— What the exercise asks —
Put the lines from the one containing "Identify the location of legend-item: Bottom." through the final line, both included, into a JSON list of strings with one string per line. Skip blank lines and leave the pictures out.

⁂

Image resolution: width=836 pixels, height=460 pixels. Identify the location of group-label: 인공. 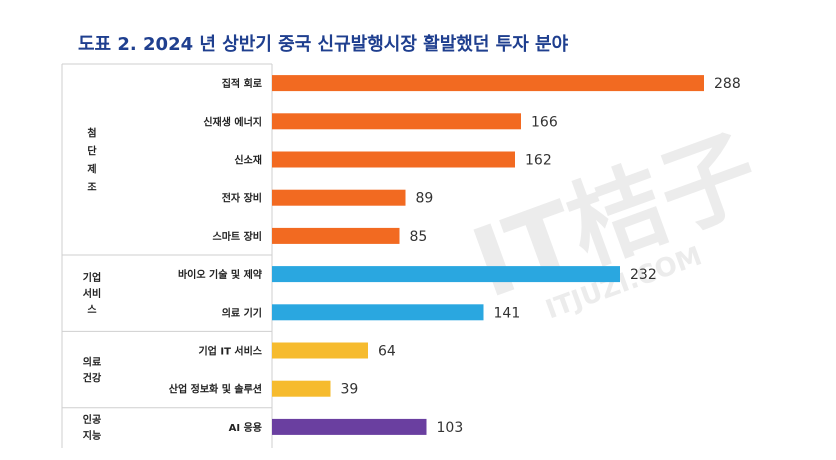
(92, 420).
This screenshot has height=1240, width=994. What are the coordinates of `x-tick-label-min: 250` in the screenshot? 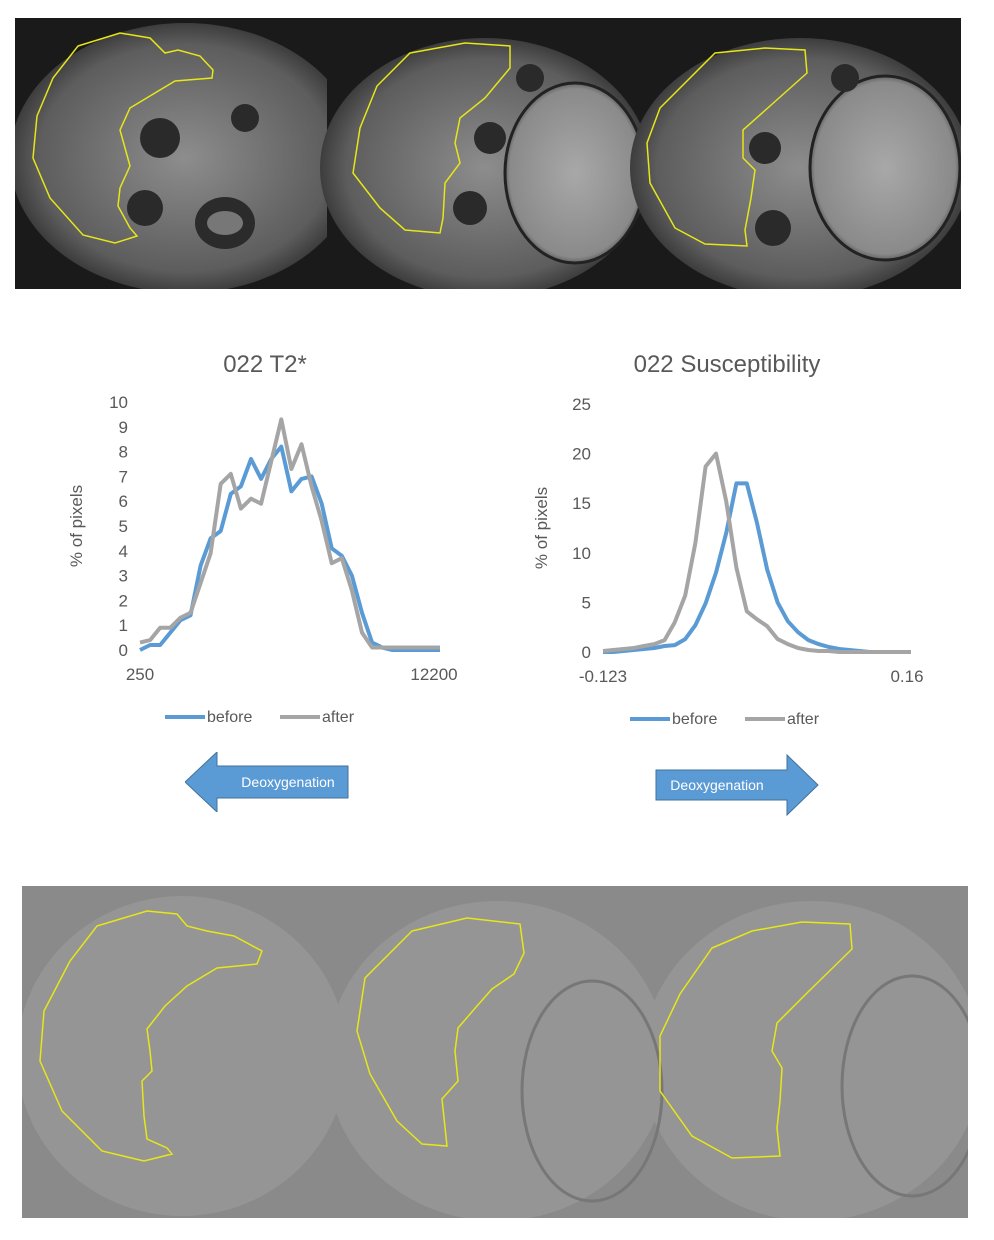 It's located at (140, 674).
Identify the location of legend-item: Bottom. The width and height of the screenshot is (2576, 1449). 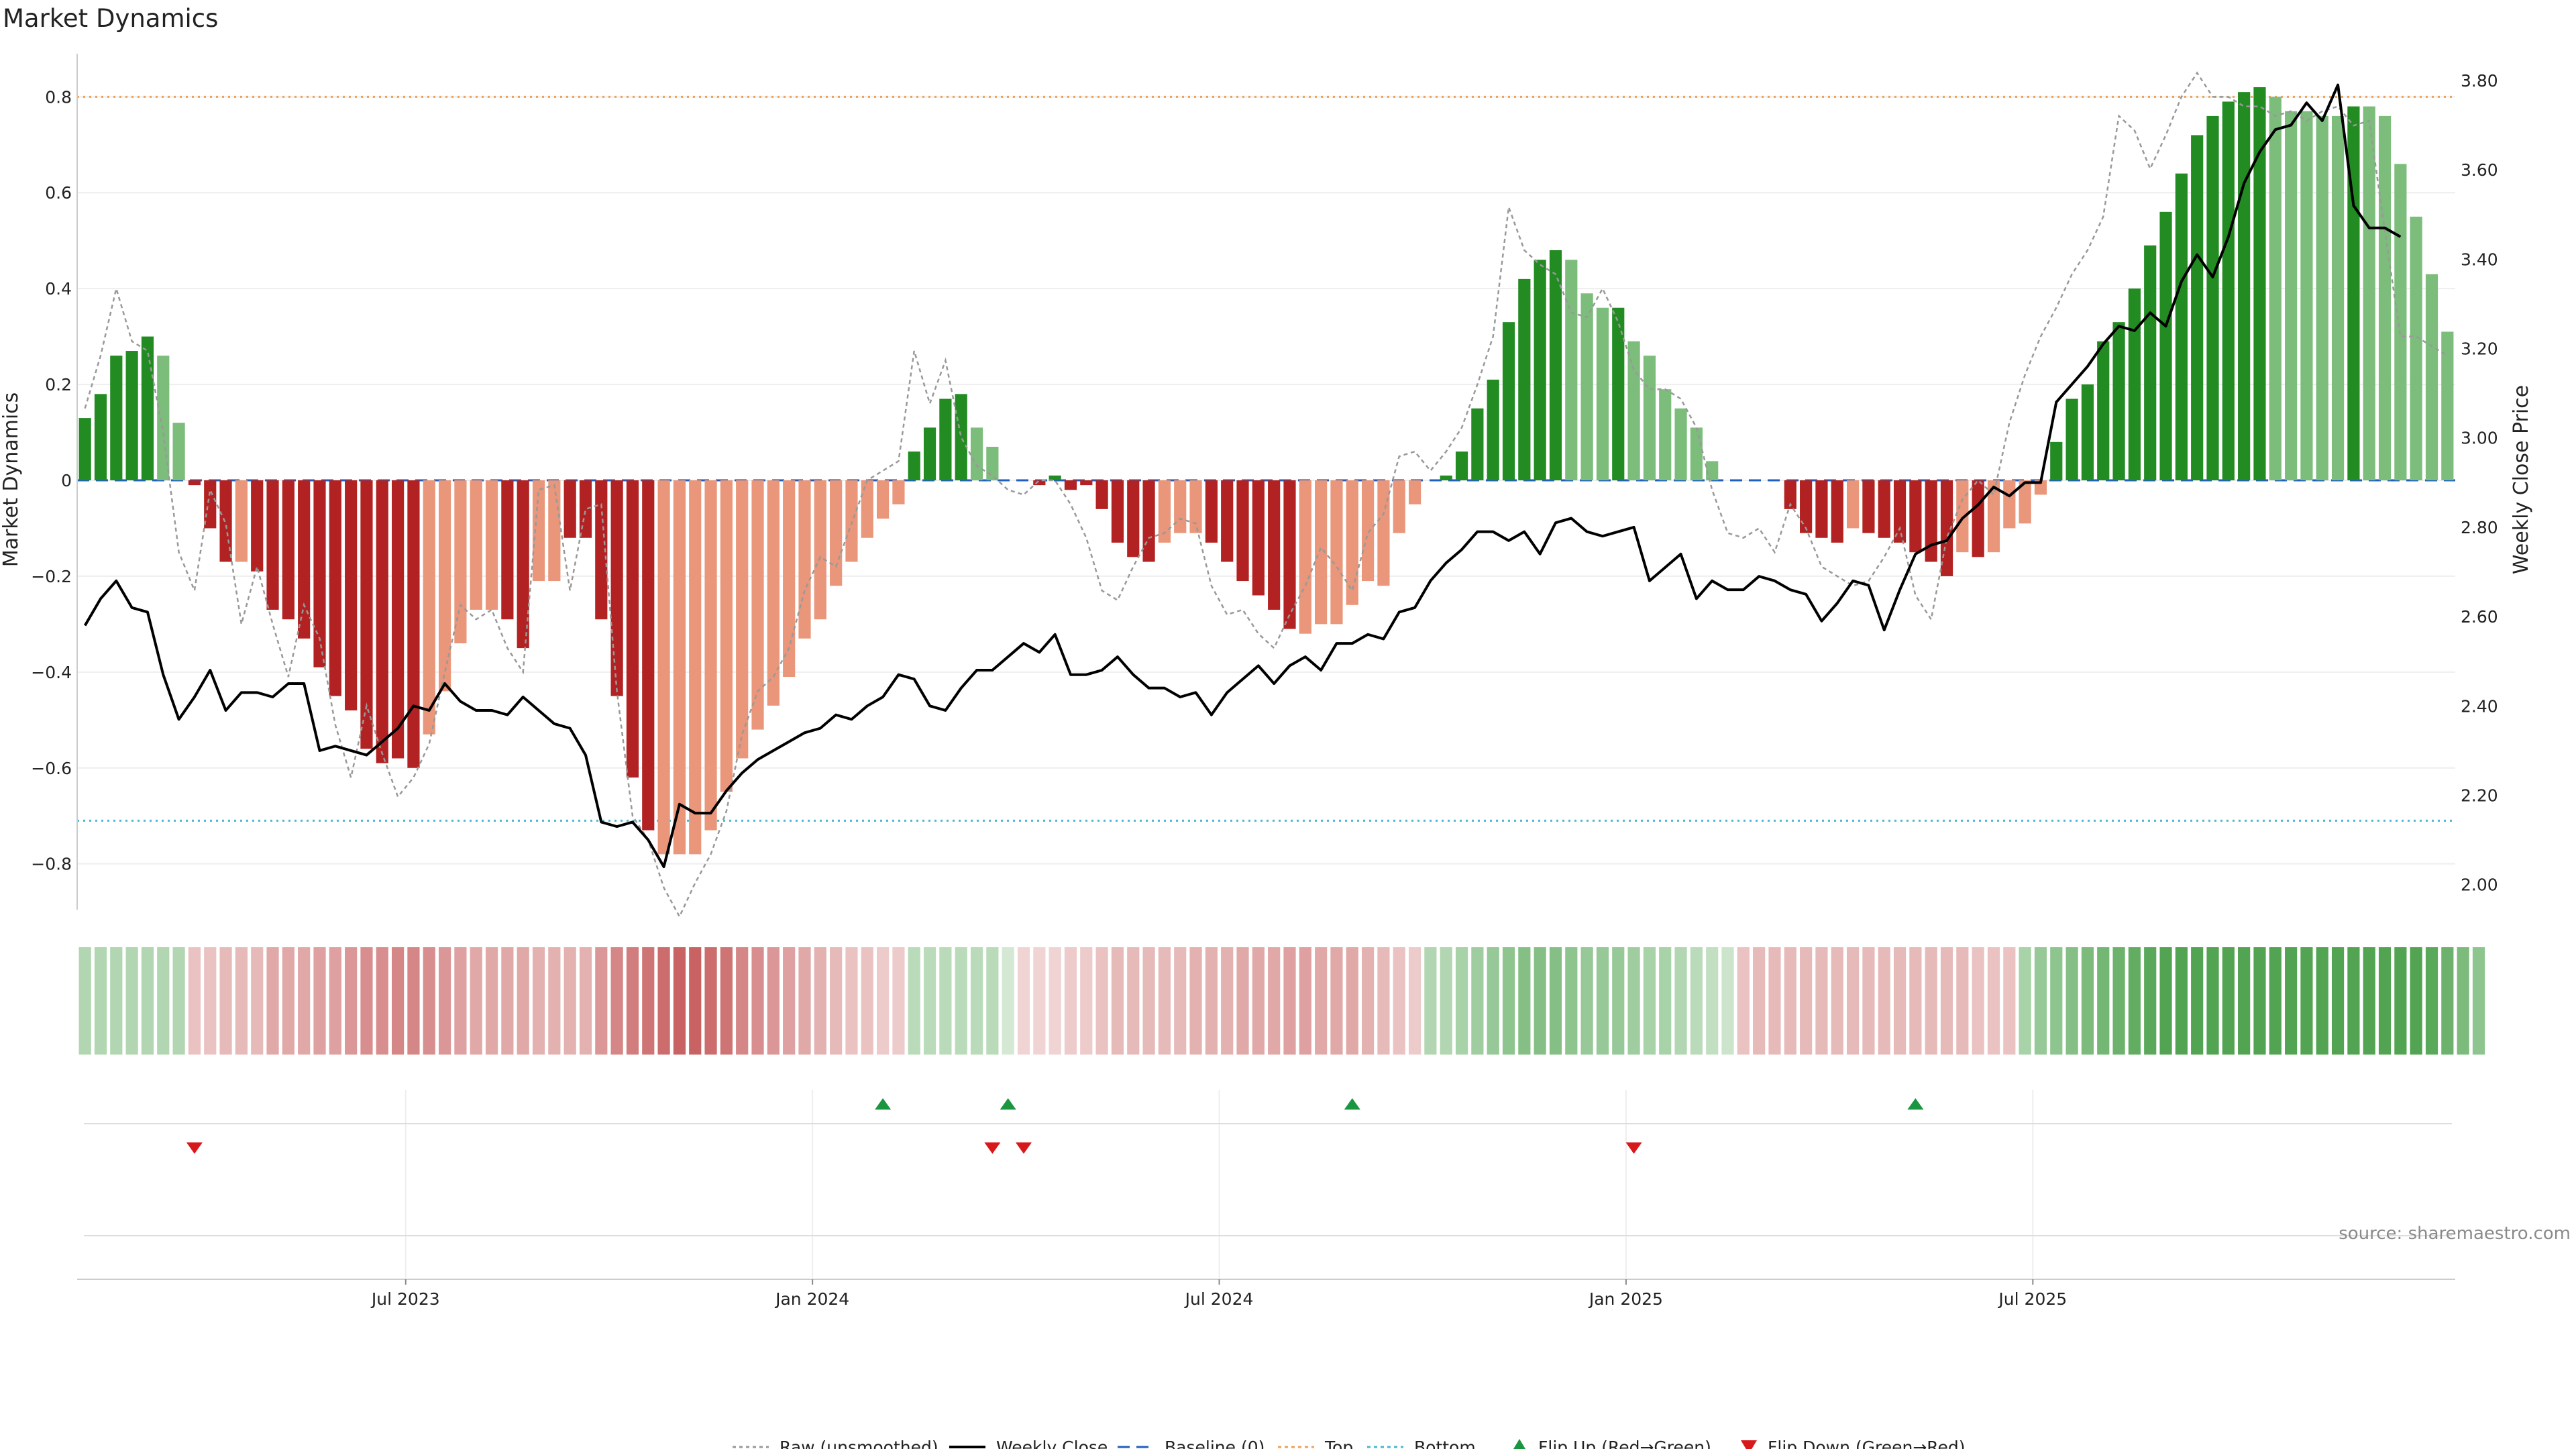
(1421, 1443).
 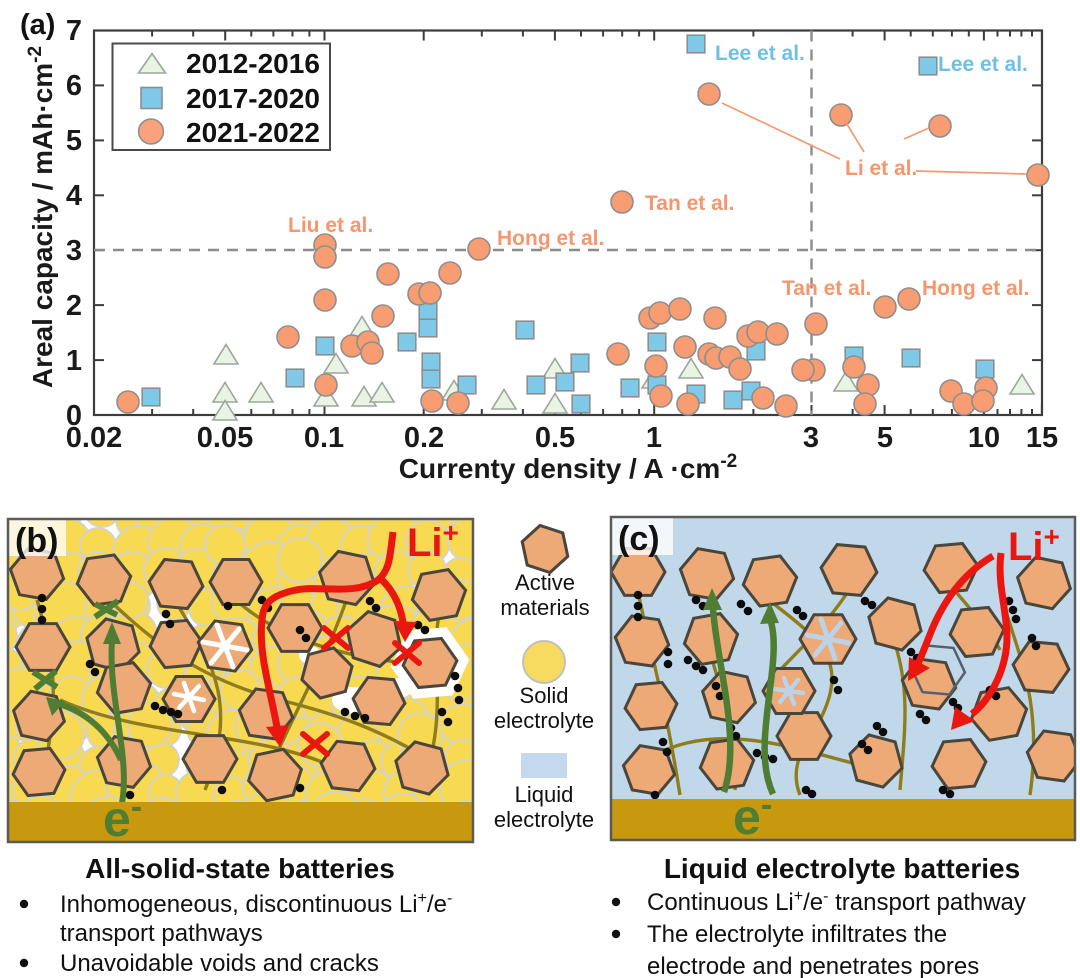 I want to click on svg-text: (c), so click(x=639, y=539).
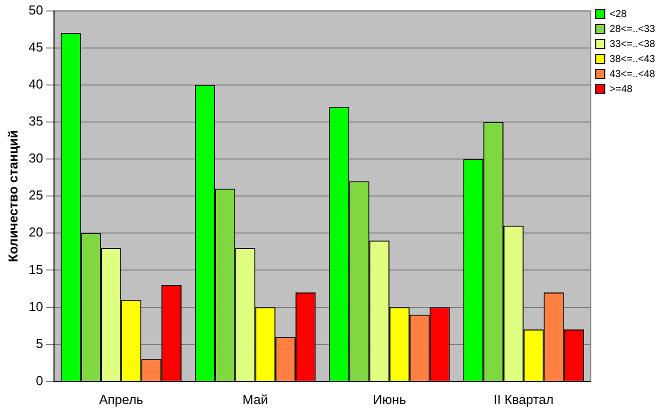 Image resolution: width=667 pixels, height=415 pixels. Describe the element at coordinates (36, 306) in the screenshot. I see `y-tick-label: 10` at that location.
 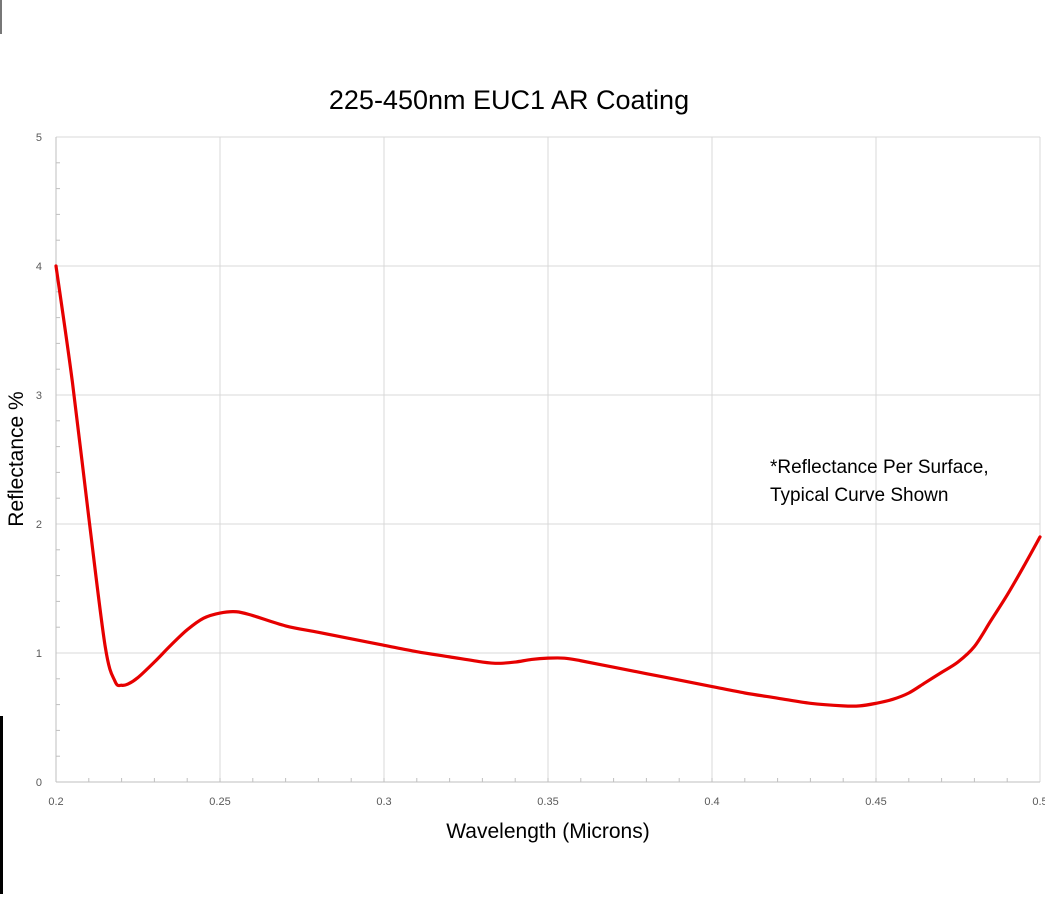 I want to click on x-tick-label: 0.3, so click(x=384, y=802).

⁂

— Answer to this exercise —
[
  "Identify the location of legend-item: Bottom. The width and height of the screenshot is (2576, 1449). ",
  "(1421, 1443).",
  "  I want to click on svg-text: (c), so click(x=639, y=539).",
  " Image resolution: width=667 pixels, height=415 pixels. Describe the element at coordinates (36, 306) in the screenshot. I see `y-tick-label: 10` at that location.",
  "  I want to click on x-tick-label: 0.3, so click(x=384, y=802)."
]